** BEGIN Data excerpts **

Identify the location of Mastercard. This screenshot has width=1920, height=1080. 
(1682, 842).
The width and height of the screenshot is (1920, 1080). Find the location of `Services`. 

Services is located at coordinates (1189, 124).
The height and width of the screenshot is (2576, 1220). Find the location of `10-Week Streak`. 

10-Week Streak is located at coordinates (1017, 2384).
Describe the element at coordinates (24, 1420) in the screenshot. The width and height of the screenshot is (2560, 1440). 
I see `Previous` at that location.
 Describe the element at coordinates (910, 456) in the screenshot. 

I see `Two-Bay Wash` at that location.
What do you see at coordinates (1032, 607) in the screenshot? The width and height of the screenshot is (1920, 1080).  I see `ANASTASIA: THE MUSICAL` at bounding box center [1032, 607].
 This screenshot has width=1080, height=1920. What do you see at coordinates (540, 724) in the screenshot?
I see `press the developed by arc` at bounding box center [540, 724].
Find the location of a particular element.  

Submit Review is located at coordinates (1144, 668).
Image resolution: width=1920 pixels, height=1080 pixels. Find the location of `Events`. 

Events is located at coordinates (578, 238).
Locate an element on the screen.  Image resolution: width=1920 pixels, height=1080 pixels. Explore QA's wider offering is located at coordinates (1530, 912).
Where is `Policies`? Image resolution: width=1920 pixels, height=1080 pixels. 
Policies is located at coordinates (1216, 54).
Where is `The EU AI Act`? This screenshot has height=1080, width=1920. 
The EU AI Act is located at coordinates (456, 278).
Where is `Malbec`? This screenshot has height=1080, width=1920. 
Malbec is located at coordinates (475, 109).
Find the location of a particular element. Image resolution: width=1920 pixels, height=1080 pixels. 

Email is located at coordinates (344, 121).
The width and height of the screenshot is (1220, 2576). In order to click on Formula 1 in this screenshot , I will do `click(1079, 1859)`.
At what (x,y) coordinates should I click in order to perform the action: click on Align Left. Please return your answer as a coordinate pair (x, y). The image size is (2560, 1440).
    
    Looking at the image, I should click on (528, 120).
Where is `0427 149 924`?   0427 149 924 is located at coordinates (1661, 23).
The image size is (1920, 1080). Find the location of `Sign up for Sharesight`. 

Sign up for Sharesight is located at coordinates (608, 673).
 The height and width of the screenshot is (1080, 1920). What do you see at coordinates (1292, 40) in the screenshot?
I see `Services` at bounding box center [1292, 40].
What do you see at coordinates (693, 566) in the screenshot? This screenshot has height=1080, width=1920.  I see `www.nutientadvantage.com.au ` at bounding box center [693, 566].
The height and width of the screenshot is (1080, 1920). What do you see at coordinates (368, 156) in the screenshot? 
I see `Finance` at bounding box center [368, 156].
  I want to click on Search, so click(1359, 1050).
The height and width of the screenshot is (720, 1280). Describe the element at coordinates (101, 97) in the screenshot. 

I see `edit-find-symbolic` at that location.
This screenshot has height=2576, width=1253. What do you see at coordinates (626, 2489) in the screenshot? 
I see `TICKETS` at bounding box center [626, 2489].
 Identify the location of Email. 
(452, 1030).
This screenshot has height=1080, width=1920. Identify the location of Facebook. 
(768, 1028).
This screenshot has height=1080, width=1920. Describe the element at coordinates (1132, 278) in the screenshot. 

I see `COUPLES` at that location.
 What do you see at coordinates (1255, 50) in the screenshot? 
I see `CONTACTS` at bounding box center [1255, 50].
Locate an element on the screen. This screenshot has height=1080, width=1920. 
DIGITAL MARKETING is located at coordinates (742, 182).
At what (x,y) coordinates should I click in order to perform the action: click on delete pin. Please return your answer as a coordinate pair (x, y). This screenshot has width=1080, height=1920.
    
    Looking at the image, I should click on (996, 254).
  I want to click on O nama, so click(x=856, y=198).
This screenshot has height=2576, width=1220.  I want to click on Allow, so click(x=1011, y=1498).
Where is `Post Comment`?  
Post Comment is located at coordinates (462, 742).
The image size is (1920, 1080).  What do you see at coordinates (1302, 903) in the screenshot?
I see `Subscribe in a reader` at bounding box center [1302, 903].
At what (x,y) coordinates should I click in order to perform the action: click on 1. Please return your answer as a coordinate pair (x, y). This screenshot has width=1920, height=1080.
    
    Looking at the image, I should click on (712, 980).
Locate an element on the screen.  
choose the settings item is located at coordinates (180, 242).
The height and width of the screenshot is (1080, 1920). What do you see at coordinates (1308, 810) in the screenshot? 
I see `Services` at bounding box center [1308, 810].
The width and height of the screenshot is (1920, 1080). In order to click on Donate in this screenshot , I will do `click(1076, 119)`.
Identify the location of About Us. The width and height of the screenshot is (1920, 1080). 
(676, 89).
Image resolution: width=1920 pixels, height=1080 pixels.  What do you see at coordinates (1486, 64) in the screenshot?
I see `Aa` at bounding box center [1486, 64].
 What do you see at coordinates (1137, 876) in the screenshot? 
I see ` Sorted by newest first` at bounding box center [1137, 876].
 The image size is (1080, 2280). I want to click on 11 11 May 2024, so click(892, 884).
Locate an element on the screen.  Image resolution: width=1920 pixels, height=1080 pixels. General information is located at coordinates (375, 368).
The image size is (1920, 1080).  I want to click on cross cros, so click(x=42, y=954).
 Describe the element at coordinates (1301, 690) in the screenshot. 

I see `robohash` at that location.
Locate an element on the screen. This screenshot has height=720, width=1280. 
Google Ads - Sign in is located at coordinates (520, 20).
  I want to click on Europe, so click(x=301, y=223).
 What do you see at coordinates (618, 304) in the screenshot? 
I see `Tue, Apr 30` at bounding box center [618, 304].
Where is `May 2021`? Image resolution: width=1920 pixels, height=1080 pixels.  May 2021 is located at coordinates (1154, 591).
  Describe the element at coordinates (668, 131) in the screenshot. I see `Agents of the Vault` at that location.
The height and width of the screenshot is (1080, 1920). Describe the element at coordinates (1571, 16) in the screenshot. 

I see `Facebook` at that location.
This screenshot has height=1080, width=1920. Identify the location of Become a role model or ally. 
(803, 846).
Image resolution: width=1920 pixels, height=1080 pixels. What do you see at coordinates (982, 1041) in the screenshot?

** END Data excerpts **

The request: Reproduce the lines of the listing above without any change, beginning with the line that contains "screen. This screenshot has height=1080, width=1920." and ending with the line that contains "I want to click on O", including both.

The reply:
Locate an element on the screen. This screenshot has height=1080, width=1920. 
DIGITAL MARKETING is located at coordinates (742, 182).
At what (x,y) coordinates should I click in order to perform the action: click on delete pin. Please return your answer as a coordinate pair (x, y). This screenshot has width=1080, height=1920.
    
    Looking at the image, I should click on (996, 254).
  I want to click on O nama, so click(x=856, y=198).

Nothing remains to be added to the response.